CUDA build does not correctly find cuda location
tl;dr we need to change how the build script detects cuda's location OR tell people to ensure that CUDATOOLKIT_HOME is set correctly (which doesn't seem to be a default env var for cuda)
Several builds on the campus cluster were failing when building with the cuda option. I had loaded cuda using:
module load cuda
but the build was still failing. I noticed that at the top of build's output the following line:
[mprobson@taubh2 charm]$ ./build charm++ netlrts-linux-x86_64 cuda smp checking for CUDA toolkit directory CUDA_DIR=/usr/local/cuda/
With some grep handiwork:
[mprobson@taubh2 charm]$ grep -rn "checking for CUDA toolkit directory" * grep: VERSION: No such file or directory build:451: echo "checking for CUDA toolkit directory" grep: include: No such file or directory
And on line 451 of build:
451 echo "checking for CUDA toolkit directory" 452 CUDA_CANDIDATE_DIRS="$CUDATOOLKIT_HOME /usr/local/cuda /usr/lib/nvidia-cuda-toolkit"
Each of those dir's is checked for existence. If they exist then that's where CUDA_DIR is set to. The problem on the campus cluster is that each of the versions of cuda has their own subdir inside /usr/local/cuda/, e.g. /usr/loca/cuda/6.5. This causes the build script to misrecognize cuda and for the build to break. Current work around is to set the non-standard CUDATOOLKIT_HOME env var and then build. I'm ultimately not sure if we need to change the line in build or if we should just ensure users/vendors make sure that variable is set.
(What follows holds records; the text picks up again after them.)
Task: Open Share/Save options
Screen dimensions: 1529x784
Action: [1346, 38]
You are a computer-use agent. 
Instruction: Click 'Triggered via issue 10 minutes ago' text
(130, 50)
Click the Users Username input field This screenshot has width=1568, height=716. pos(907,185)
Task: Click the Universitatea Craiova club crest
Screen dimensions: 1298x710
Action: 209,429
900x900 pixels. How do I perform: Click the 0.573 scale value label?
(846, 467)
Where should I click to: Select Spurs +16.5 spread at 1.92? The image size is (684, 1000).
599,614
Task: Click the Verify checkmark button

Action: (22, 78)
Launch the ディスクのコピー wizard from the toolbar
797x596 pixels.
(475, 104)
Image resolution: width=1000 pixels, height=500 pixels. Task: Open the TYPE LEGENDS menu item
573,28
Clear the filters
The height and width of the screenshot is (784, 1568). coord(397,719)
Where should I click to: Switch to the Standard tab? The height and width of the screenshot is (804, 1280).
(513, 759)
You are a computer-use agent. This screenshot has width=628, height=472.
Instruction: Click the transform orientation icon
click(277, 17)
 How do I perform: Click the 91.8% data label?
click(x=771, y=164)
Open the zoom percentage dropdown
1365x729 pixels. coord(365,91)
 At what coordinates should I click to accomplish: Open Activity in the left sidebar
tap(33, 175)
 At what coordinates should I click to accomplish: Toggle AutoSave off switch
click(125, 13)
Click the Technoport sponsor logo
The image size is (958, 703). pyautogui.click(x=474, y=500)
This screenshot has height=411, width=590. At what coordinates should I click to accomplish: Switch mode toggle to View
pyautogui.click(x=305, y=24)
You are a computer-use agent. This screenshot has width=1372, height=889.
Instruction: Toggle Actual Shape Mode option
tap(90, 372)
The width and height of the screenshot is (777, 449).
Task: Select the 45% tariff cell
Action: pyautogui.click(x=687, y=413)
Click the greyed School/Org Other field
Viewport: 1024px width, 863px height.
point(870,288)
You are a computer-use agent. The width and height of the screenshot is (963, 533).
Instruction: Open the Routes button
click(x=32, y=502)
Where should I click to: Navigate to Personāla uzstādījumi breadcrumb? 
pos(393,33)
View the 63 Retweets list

#10 Updated by Michael Robson over 1 year ago
Sam White wrote:
What does that documentation patch have to do with this issue?
From the Description:
tl;dr we need to change how the build script detects cuda's location OR tell people to ensure that CUDATOOLKIT_HOME is set correctly
So this is my first cut fix, i.e. document the problem in the manual. I plan to do the other half of that or as well. One suggestion that I'm currently working on is making the build fail more obviously when it doesn't find cuda.